**TEXT EXCERPT:**
■ ■ ■ ■ ■ ■ ■
Scientists Connect Neurons in the LabInjuries to the central nervous system — the brain and spinal cord — are particularly devastating because the body doesn’t regenerate neurons to repair connections between vital circuits and restore function. In other words, the damage is permanent or even fatal.

A variety of early studies in animals and humans indicate the field of neural regeneration research is advancing. A 20-year-old man in Naples, Florida recently enrolled in the first clinical trial to assess the ability of stem cells to repair spinal cord injuries. But, a team of scientists from McGill University in Montreal, Canada, are working an entirely different method to inject hope into an otherwise bleak prognosis.

Working with rat neurons grown in a petri dish in the laboratory, the team artificially connected two neurons using an atomic force microscope and tiny, polystyrene spheres. Though the work is an early proof-of-concept, it could lay the foundation for novel surgeries and therapies for people with brain and spinal damage.

Neuron Repair

Atomic force microscopes drag an ultra-fine needle, or microprobe, attached to a cantilever beam across the object it is observing. The microprobe rises and falls like a record player needle as it passes over the object’s physical features. A laser measures the cantilever’s motion to build a picture of the object.

Researchers used a specialized microprobe to grab on to an axon, the part of a neuron that connects it to others in the brain, and stretch it across the dish to connect it to another neuron. Their microprobe takes advantage of minuscule forces between objects at the atomic level to grasp the polystyrene spheres, which in turn hold the axon. You can see the thin filament of the axon trailing behind the probe in the video above.

Peter Grutter, a senior author of the paper, likened the process to pulling a piece of chewing gum apart. In this case the gum, or axon, was roughly 1/100 the width of a human hair. Because of this, the researchers had to be extremely careful both when stretching the axon and when they detached it from the probe, Grutter said in an email. In all, the researchers only stretched the axon about 1 mm, a small span when compared to the size of the brain, but enough to do the trick. By using a larger dish, the researchers think they can extend their artificial neural connections out to a length of several millimeters.
■ ■ ■ ■ ■ ■ ■
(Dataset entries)
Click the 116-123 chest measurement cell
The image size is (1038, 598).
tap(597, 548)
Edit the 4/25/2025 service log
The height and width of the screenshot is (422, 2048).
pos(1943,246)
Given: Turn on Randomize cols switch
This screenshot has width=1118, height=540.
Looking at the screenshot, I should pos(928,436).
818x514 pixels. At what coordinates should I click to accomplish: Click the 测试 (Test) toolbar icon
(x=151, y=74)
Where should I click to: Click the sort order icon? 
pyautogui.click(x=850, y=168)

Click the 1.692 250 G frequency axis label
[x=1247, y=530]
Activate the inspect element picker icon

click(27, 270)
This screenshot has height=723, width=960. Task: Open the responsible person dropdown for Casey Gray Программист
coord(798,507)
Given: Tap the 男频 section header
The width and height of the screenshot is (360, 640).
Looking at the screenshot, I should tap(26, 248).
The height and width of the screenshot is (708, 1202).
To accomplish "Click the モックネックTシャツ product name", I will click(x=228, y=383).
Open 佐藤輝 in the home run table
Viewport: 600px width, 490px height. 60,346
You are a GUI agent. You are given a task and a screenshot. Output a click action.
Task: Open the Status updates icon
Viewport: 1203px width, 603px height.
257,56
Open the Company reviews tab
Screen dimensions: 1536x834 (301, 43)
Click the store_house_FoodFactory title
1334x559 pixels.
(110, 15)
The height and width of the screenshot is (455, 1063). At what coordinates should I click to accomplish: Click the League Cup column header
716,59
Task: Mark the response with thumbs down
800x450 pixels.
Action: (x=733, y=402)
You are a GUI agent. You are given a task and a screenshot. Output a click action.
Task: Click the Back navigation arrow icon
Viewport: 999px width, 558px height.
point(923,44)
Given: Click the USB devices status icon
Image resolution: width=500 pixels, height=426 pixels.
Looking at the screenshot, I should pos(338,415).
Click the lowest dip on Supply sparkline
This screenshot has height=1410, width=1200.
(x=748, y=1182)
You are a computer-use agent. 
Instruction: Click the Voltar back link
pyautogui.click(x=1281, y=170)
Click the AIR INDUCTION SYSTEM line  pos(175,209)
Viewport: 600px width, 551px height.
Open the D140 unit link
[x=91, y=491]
■ ■ ■ ■ ■ ■ ■
**TASK BRIEF:** From the article on connecting neurons in the lab, reproduce the passage from "Peter Grutter, a" to "of several millimeters." word for word.

**EXERCISE ANSWER:**
Peter Grutter, a senior author of the paper, likened the process to pulling a piece of chewing gum apart. In this case the gum, or axon, was roughly 1/100 the width of a human hair. Because of this, the researchers had to be extremely careful both when stretching the axon and when they detached it from the probe, Grutter said in an email. In all, the researchers only stretched the axon about 1 mm, a small span when compared to the size of the brain, but enough to do the trick. By using a larger dish, the researchers think they can extend their artificial neural connections out to a length of several millimeters.